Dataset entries
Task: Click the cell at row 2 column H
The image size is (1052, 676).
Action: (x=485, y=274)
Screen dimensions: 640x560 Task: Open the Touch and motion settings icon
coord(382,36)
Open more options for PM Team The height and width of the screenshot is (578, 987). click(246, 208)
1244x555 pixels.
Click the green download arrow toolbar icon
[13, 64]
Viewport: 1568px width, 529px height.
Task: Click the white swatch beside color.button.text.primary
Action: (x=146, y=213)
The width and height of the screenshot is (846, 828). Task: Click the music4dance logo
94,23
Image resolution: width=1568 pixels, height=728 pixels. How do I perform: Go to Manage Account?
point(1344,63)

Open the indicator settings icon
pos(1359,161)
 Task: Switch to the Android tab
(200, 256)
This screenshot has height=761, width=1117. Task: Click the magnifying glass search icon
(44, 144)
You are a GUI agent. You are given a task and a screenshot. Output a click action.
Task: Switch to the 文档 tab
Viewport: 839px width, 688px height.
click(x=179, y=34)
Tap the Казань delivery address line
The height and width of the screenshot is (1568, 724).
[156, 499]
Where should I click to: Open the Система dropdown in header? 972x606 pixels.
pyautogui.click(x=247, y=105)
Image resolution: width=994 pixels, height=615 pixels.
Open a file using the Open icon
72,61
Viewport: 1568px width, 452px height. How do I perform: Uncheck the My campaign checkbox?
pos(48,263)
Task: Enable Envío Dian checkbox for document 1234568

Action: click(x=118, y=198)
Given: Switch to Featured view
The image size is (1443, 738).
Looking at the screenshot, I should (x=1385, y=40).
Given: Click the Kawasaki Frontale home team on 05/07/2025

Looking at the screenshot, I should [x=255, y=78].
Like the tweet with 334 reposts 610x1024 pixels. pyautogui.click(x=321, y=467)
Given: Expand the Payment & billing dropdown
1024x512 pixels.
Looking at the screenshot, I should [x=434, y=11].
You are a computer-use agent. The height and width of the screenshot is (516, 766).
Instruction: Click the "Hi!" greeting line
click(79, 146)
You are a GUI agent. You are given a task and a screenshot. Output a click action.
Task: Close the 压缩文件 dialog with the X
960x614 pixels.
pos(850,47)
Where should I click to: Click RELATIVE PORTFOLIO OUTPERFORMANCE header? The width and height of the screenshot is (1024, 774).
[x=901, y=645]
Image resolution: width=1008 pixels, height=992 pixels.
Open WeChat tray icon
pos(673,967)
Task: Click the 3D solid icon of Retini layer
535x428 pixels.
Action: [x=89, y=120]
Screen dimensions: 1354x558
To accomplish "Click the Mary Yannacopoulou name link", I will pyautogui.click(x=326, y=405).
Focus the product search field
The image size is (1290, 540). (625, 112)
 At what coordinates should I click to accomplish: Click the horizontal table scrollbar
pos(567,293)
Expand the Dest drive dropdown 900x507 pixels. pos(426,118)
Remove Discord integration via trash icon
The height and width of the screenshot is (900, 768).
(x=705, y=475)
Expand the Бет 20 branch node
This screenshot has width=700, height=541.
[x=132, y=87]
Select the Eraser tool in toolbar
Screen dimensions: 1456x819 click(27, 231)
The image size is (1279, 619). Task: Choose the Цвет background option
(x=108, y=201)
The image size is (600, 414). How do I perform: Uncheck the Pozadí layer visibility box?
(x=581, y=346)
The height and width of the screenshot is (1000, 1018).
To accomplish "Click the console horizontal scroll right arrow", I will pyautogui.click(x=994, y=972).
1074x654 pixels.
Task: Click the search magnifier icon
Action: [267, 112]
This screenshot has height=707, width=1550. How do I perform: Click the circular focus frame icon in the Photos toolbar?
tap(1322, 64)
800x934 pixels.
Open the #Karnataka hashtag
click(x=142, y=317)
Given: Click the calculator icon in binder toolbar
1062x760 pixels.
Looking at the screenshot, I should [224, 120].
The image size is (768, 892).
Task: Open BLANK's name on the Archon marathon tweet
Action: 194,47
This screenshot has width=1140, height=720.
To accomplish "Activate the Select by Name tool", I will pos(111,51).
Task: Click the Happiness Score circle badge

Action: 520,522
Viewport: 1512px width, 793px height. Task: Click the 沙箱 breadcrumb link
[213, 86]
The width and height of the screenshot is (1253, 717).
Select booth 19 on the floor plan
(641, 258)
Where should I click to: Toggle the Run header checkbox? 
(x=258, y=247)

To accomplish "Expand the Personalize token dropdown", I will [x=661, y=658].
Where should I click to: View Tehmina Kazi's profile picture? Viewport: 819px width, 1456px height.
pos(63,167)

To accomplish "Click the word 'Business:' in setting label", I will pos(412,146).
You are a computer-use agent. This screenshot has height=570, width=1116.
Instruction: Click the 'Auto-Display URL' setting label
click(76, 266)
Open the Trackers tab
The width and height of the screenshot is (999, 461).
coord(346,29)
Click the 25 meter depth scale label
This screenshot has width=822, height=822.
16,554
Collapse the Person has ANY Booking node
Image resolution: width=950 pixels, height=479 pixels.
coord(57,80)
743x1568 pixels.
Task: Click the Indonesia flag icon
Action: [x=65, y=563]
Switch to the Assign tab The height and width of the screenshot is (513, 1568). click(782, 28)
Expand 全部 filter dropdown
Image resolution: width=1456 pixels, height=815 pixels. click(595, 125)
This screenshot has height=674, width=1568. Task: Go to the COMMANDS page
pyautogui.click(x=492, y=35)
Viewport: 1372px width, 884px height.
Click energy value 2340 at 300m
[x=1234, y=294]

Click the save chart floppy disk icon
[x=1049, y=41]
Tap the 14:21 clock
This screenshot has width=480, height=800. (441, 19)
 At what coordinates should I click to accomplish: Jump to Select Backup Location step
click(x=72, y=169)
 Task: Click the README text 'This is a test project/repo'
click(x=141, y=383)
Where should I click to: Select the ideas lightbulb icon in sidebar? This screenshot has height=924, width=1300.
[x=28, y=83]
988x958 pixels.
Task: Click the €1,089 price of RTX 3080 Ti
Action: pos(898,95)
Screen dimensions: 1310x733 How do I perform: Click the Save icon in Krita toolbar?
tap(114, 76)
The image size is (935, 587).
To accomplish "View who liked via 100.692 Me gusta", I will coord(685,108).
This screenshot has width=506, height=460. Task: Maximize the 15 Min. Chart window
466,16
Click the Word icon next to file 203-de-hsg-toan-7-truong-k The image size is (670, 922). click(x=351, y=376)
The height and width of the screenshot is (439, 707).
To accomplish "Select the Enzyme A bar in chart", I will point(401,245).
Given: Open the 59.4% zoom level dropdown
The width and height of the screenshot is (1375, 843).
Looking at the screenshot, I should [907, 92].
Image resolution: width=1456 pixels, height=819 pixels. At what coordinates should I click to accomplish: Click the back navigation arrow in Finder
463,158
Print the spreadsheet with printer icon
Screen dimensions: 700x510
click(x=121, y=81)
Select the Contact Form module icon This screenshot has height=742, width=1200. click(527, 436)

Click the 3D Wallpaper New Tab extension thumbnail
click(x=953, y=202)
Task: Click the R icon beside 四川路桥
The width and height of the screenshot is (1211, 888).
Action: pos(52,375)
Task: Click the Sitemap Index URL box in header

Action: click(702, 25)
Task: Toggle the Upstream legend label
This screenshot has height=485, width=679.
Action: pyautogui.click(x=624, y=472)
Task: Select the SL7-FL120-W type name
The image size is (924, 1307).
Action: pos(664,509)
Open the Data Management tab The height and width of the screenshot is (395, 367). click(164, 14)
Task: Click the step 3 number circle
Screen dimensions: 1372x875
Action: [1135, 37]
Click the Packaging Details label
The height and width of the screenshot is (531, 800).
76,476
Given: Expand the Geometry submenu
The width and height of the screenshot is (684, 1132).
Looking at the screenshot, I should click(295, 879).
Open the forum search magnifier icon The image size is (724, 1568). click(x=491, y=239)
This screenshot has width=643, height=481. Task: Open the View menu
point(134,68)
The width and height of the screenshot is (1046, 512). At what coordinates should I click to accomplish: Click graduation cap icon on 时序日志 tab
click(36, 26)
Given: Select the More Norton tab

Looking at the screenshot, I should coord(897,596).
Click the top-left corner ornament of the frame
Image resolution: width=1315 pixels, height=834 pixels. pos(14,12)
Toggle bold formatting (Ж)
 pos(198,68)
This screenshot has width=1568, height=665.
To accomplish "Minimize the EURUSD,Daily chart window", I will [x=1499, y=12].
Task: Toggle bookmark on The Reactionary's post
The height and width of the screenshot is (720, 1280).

**EXERCISE GOAL**
Show all lines in the entries above where the string "agent" appears.

**OUTPUT OF THE TASK**
You are a GUI agent. You are given a task and a screenshot. Output a click action.
You are a computer-use agent. The height and width of the screenshot is (516, 766).
You are a GUI agent. You are given a task and a screenshot. Output a click action.
You are a computer-use agent. This screenshot has height=570, width=1116.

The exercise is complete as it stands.